Como religioso jesuíta, foi missionário e diplomata, ficando conhecido pelas denúncias da desumanidade com que os colonos tratavam indígenas e também contra escravos na sua época. Além de sacerdote e catequista, foi considerado pelo poeta Fernando Pessoa um “imperador da língua portuguesa”.
Em 1641, retornou para Lisboa, em um momento importante para história portuguesa, com a restauração do reinado de Portugal após seis décadas de subordinação ao trono espanhol. Dom João IV, o primeiro monarca da casa de Bragança, foi conquistado pelas pregações de padre Vieira. O jesuíta se tornou o maior pregador da corte, conselheiro de dom João IV, mediador e representante de Portugal em relações econômicas e políticas na França, Holanda e Itália.
Voltou para o Brasil em 1653 e se dedicou à catequese dos índios no Pará e no Maranhã, pois dominava sete idiomas indígenas. No Maranhão, e lutou contra os interesses dos colonos que desejavam escravizar os índios. Por isso, os jesuítas foram expulsos do Maranhão em 1661, retornando a Lisboa.
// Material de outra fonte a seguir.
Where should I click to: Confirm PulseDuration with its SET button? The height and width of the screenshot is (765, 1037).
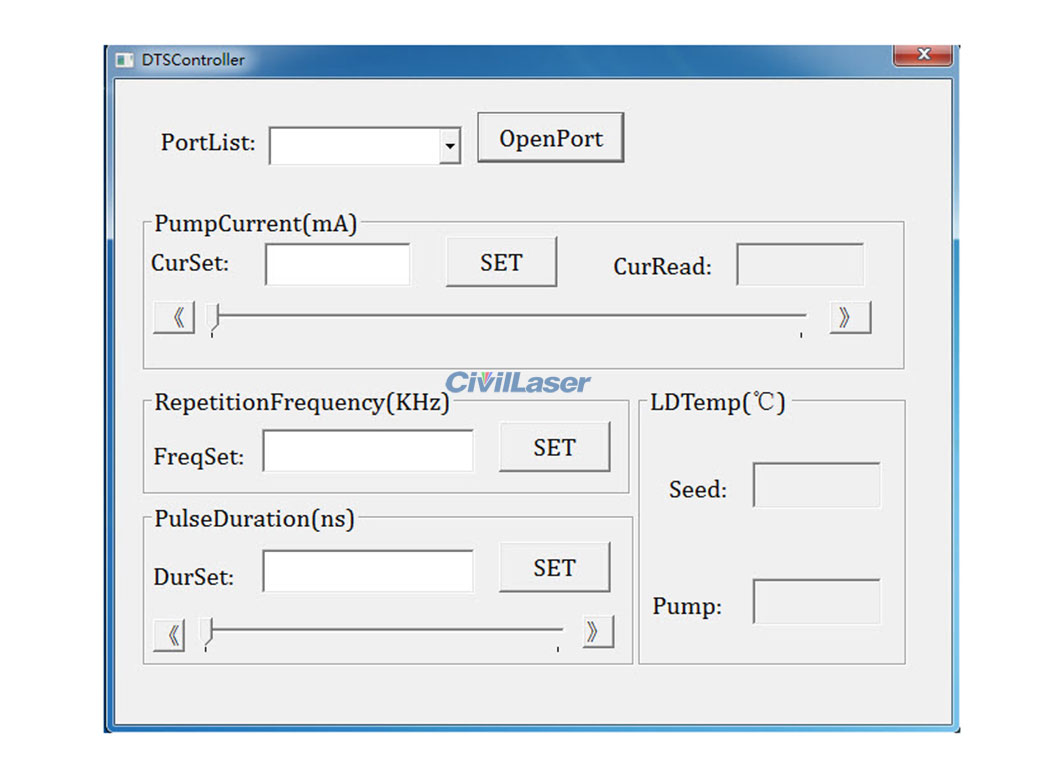(x=554, y=568)

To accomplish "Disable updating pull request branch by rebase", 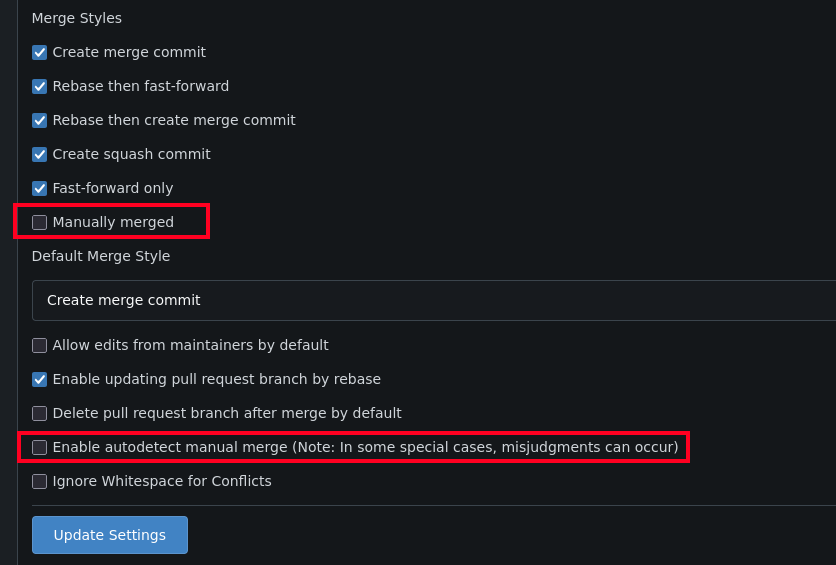I will point(40,379).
Em Portugal, foi acusado de heresia e ficou preso entre 1666 e 1667. Anistiado, viajou para Roma, quando foi absolvido pelo papa em 1675.
Padre Antônio Vieira retornou ao Brasil em 1681, e se dedicou a ordenar seus sermões para transformá-los em livros, deixando mais de 200 sermões e 700 cartas. Morreu em Salvador (BA), em 18 de julho de 1697, aos 89 anos.